Begoña Gómez debe entregar su pasaporte por orden judicial en Madrid. La defensa recurre la medida y el Consejo del Poder Judicial investiga al juez. El caso suma tensión política y jurídica en plena fase decisiva.
Begoña Gómez, esposa del presidente del Gobierno, ha sido citada este miércoles a las 18:00 en los juzgados de Plaza de Castilla, Madrid, para entregar su pasaporte por orden del juez Juan Carlos Peinado. La medida cautelar llega tras la apertura de juicio oral contra Gómez, acusada de tráfico de influencias, corrupción en los negocios, malversación y apropiación indebida. La defensa de Gómez ha recurrido la decisión, argumentando que la presencia constante de escoltas policiales hace inviable cualquier intento de fuga.

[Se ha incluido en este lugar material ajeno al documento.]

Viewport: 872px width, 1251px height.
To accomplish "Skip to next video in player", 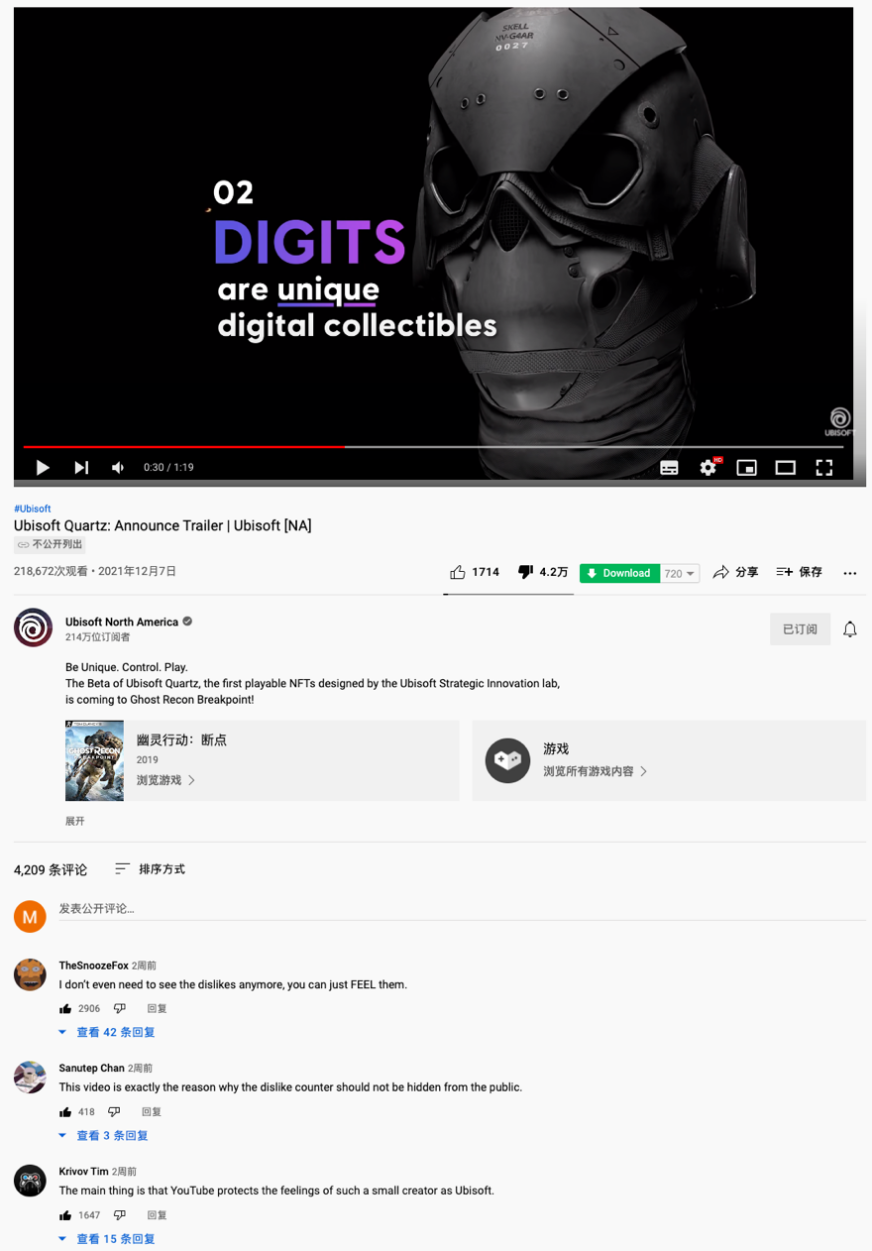I will pyautogui.click(x=81, y=467).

El Consejo General del Poder Judicial ha iniciado un expediente disciplinario contra el juez Peinado, después de que este justificara la retirada del pasaporte señalando que los escoltas de Gómez podrían facilitar una posible huida. Aunque el magistrado sostiene que su resolución no admite recurso, la defensa ha presentado alegaciones ante la Audiencia Provincial de Madrid, buscando frenar tanto la retirada del documento como la prohibición de salida del país y la obligación de comparecer cada quince días en sede judicial.
La acusación popular, liderada por Hazte Oír, solicitó la retirada del pasaporte y reclama una condena de 24 años de prisión para Gómez. Esta medida ya fue rechazada en 2024 por el propio Peinado, que entonces la consideró innecesaria y desproporcionada, al encontrarse la investigación en fase inicial. Ahora, con el proceso en una etapa avanzada, el juez ha dado un giro y ha impuesto la restricción. La asesora de Gómez, Cristina Álvarez, también imputada, entregó su pasaporte el lunes, adelantándose a la citación judicial prevista para la misma hora.

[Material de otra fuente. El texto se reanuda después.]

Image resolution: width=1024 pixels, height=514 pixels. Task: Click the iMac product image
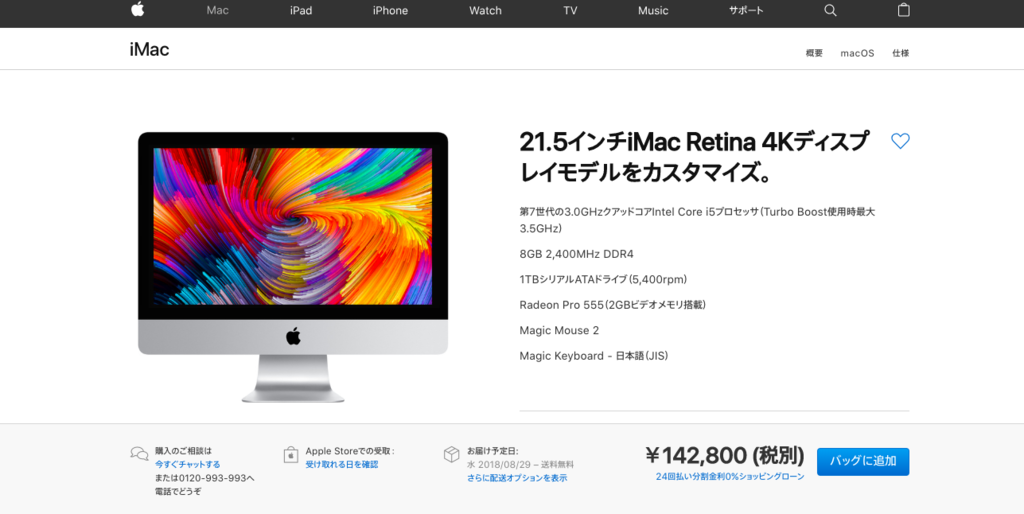(x=293, y=266)
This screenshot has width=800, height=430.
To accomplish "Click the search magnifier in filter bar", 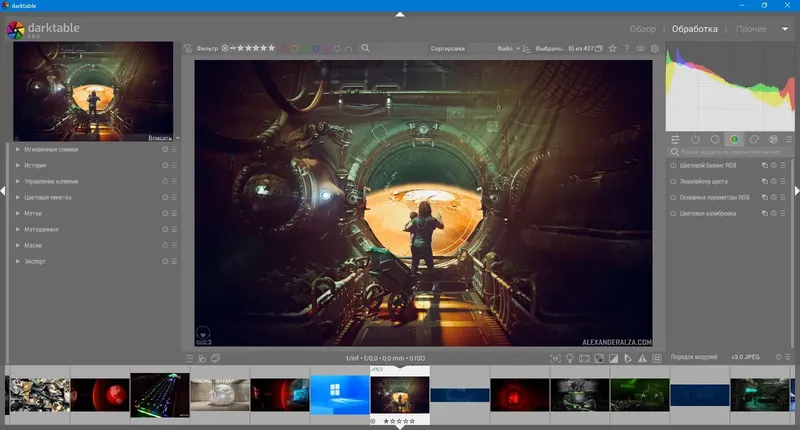I will point(366,48).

La investigación, iniciada en abril de 2024 tras una denuncia de Manos Limpias y ampliada con querellas de Vox y Hazte Oír, ha sido especialmente mediática y polémica. El juez considera que existen indicios de que Gómez se habría beneficiado de su relación con el presidente para impulsar su carrera profesional, apoyándose en su asesora para trabajos privados, algo que la defensa niega rotundamente. Además de Gómez y Álvarez, el empresario Juan Carlos Barrabés también irá a juicio, y sobre él pesa una pieza separada por sospechas en contratos tras documentación remitida por la Fiscalía Europea.
La Audiencia Provincial de Madrid ya ha corregido en varias ocasiones decisiones del juez Peinado, como el levantamiento de imputaciones, la exclusión del rescate de Air Europa de la investigación y la anulación del registro a Barrabés. La defensa de Gómez, encabezada por el exministro Antonio Camacho, espera que el órgano superior vuelva a frenar las medidas del instructor. Aunque la apertura de juicio oral no puede ser recurrida directamente, sí podría quedar sin efecto si la Audiencia revoca decisiones previas que la sustentan. Entre los puntos pendientes está la decisión sobre si el caso será juzgado por un jurado popular, opción a la que se oponen tanto las defensas como la Fiscalía.
El contexto de este caso recuerda a otros procesos recientes de alto perfil en la política española, como la condena a José Luis Ábalos, donde el Tribunal Supremo impuso 24 años de prisión tras desvelarse un entramado de comisiones, según se detalla en un análisis sobre sentencias ejemplares en casos de corrupción. Este tipo de procedimientos subraya la tensión entre la instrucción judicial y las garantías procesales en asuntos que afectan a figuras públicas.
En España, la retirada del pasaporte como medida cautelar es excepcional y suele aplicarse en casos donde existe riesgo real de fuga. El proceso contra Begoña Gómez se produce en un momento de máxima atención mediática y política, con la Audiencia Provincial de Madrid como árbitro clave en las próximas decisiones. El desenlace de este caso podría marcar un precedente sobre el alcance de las medidas cautelares en procedimientos contra altos cargos y sus familiares.